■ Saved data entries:
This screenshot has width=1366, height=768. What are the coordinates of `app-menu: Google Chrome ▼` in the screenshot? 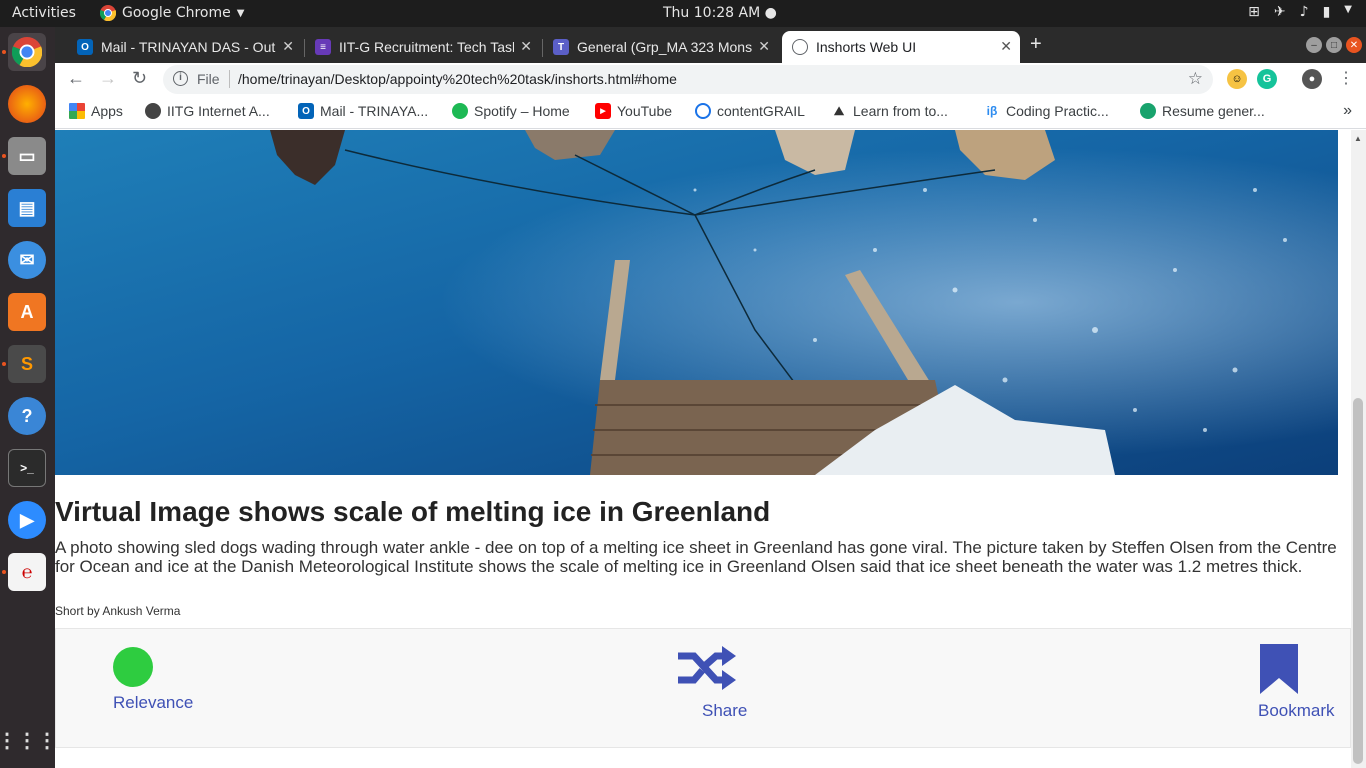 It's located at (172, 13).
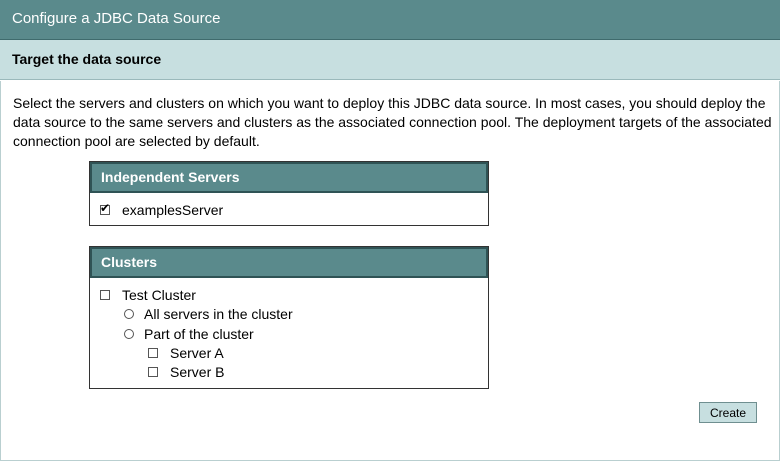 This screenshot has width=780, height=461. I want to click on page-subtitle: Target the data source, so click(87, 59).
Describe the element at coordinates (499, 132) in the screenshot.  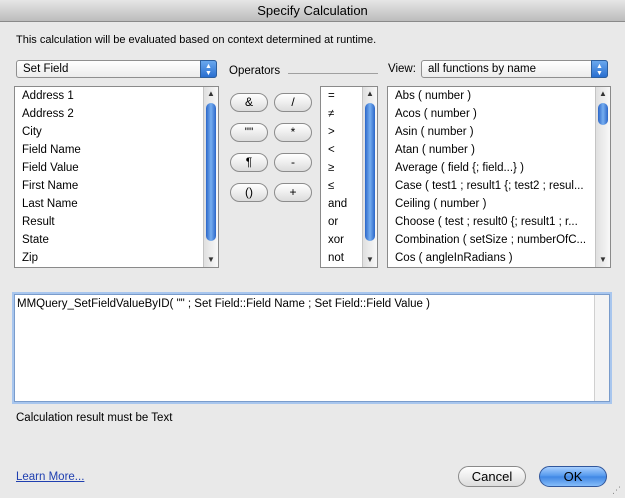
I see `function-item: Asin ( number )` at that location.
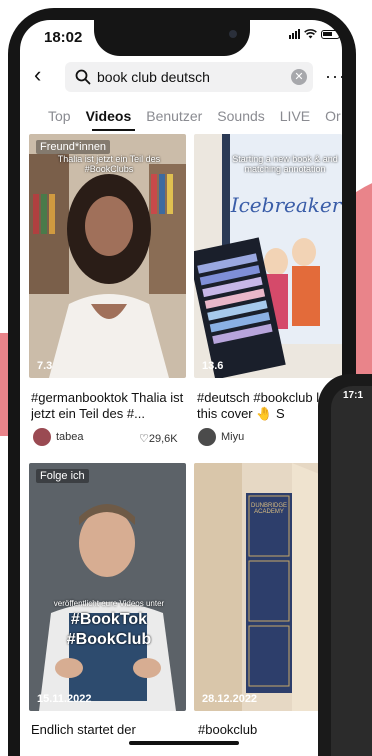 The image size is (372, 756). What do you see at coordinates (70, 437) in the screenshot?
I see `author-name: tabea` at bounding box center [70, 437].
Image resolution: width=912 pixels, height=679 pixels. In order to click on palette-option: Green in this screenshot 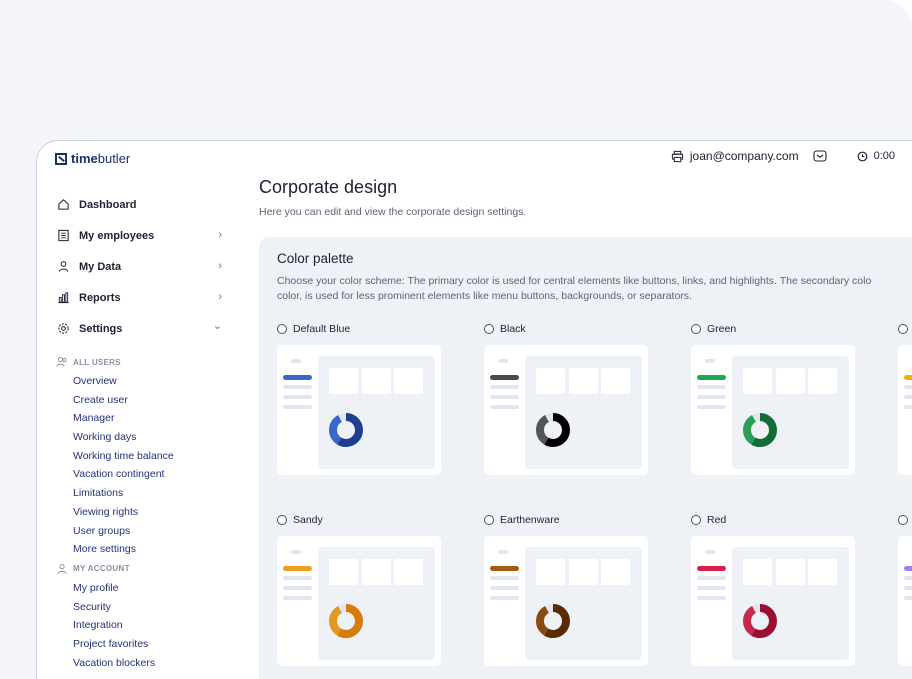, I will do `click(773, 398)`.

■ Exercise aim:
Render the lines as a Markdown table with the columns Row and Line, starting at the line containing "Describe the element" and going up to and including the line containing "center [70, 437].". Skip any blank lines and omit the pictures.

■ Result of this task:
| Row | Line |
|---|---|
| 1 | Describe the element at coordinates (499, 132) in the screenshot.   |
| 2 | I see `function-item: Asin ( number )` at that location. |
| 3 |  The image size is (372, 756). What do you see at coordinates (70, 437) in the screenshot? |
| 4 | I see `author-name: tabea` at bounding box center [70, 437]. |